Understanding 24-Hour Urinary Chemistries: A Key to Assessing Kidney Stone Risk

USA: A recent study published in the American Journal of Kidney Diseases has revealed that higher oxalate, calcium, phosphorus, and sodium levels in urine are linked to increased risk of kidney stones, while higher uric acid, urine volume, citrate, potassium, & magnesium correlate with lower risk.

Dominance analysis revealed three tiers of relative importance among these factors: lower (uric acid, phosphorus & sodium), intermediate (oxalate, potassium & magnesium), and higher (calcium, volume, and citrate).

In Western countries, kidney stones are a common ailment, with a high prevalence and tendency to recur. Most previous studies of the relationship between urinary factors and the risk of kidney stones have either assumed a linear effect of urinary parameters on kidney stone risk or implemented arbitrary thresholds suggesting biologically implausible “all-or-nothing” effects. In addition, not much is known about the impact of urinary factors on kidney stone risk.

Against the above background, Pietro Manuel Ferraro, Section of Nephrology, Department of Medicine, Università degli Studi di Verona, Verona, Italy, and colleagues evaluated the independent associations between urine chemistries and kidney stone formation and examined their magnitude and shape in a prospective cohort study.
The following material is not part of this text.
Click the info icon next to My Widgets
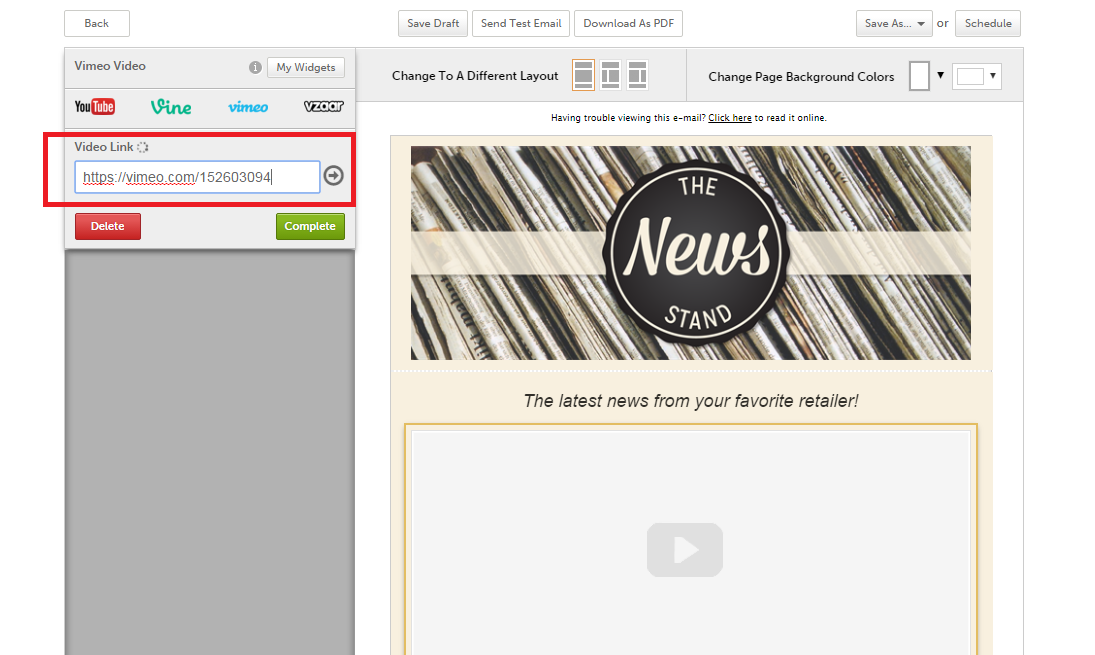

For this purpose, the researchers analyzed 9,045 24-hour urine collections from 6,217 Health Professionals Follow-Up Study and Nurses’ Health Studies I and II participants.

The researchers also explored potential non-linear relationships between urinary factors and the risk of forming a kidney stone. For each factor, optimal inflection point analysis was implemented, and dominance analysis was performed to establish the relative importance of each urinary factor.

Exposures included urine volume and pH, and citrate, calcium, oxalate, magnesium, potassium, uric acid, phosphorus, and sodium concentrations.

The main outcome was incident symptomatic kidney stones.

Following were the study’s key findings:

· Each urinary factor was significantly associated with stone formation except for urine pH.

· Higher urinary levels of calcium, oxalate, phosphorus, and sodium were associated with a higher risk of stone formation, whereas, higher urine volume, uric acid, citrate, potassium, and magnesium were associated with a lower risk.

· The relationships were substantially linear for urine calcium, uric acid, and sodium.

· The magnitudes of the relationships were modestly attenuated at levels above the inflection points for urine oxalate, citrate, volume, phosphorus, potassium, and magnesium.

· Dominance analysis identified three categories of factors’ relative importance: higher (calcium, volume, and citrate), intermediate (oxalate, potassium, and magnesium), and lower (uric acid, phosphorus, and sodium).

The study’s limitations include predominantly white participants and a lack of information on stone composition.

“Urine chemistries have complex relationships and differential relative associations with the risk of kidney stone formation,” the researchers concluded.